Re: Next step for biodiversity terms

Dear Carl, Leyla (+ Quentin who shall certainly be interested in this),

I agree that we should do an effort to better explain how the current 
recommendation aligns with existing vocabularies, specifically Darwin Core.

I'll try to describe how we can solve that. I'm sorry this email is 
pretty long, but I don't know how to be clear and short at the same time ;)

There have been quite some discussions in the beginning wrt. what the 
Taxon term shall refer to: a taxon concept? A taxon name usage? etc. 
Even experts do not always agree on the definition of those terms. So we 
agreed on two principles:
- Bioschemas should not get into experts' debates, but instead remain at 
a general level where there is consensus.
- we should create as little new terms as possible, that is: rely on 
existing schema.org terms when revelant, and "import" existing terms 
from other vocabularies when necessary (this is the Taxon _profile_ part).

A taxon (instance of type Taxon) is associated with an accepted (or 
valid) name (schema:name), 0 to any number of synonyms 
(schema:alternateName), and identifiers from other DBs:

     "@type" : "Taxon",
     "additionalType": [ "dwc:Taxon", 
"http://rs.tdwg.org/ontology/voc/TaxonConcept#TaxonConcept" ],
     "*name*": "Delphinapterus leucas (Pallas, 1776)",
     "*alternateName*": [ "Balaena albicans Muller, 1776", "Beluga 
catodon Gray, 1846" ],
     "identifier": [
         {   "@type": "PropertyValue",
             "name": "WoRMS id",
             "propertyID": "https://www.wikidata.org/entity/P850",
             "value": "137115"
         }
     ]

In further discussions 
<https://github.com/BioSchemas/specifications/issues/309>, we agreed 
that modelling only taxa was not sufficient as some databases/portals 
describe scientific names, not taxa. So we started defining the 
TaxonName term 
<https://docs.google.com/spreadsheets/d/1ZZxL6_9VvlDJCXMf_0JnIzyBHExxA6eFIiEDKr6gFqY/edit#gid=1261485211> 
(which is not yet published on the web site, but I'm on it...).
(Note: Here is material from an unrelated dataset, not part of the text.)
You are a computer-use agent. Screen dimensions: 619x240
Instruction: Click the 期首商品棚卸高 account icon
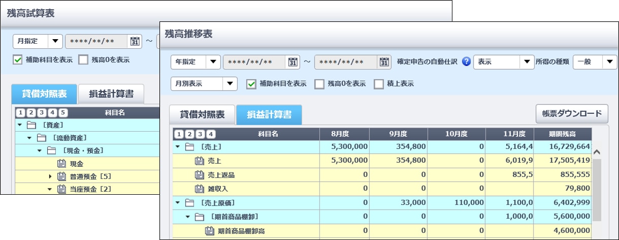[210, 231]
This 
term allows to give more specific information about a name.
Hence the creation of two new properties schema:scientificName and 
schema:alternateScientificName which are the counterparts of schema:name 
and schema:alternateName, but with an object of type TaxonTerm insead of 
a string. One would typically use either one couple of of properties or 
the other, by they might be used simultaneously though:

     "*name*": "Delphinapterus leucas (Pallas, 1776)",
     "*alternateName*": [ "Balaena albicans Muller, 1776" ]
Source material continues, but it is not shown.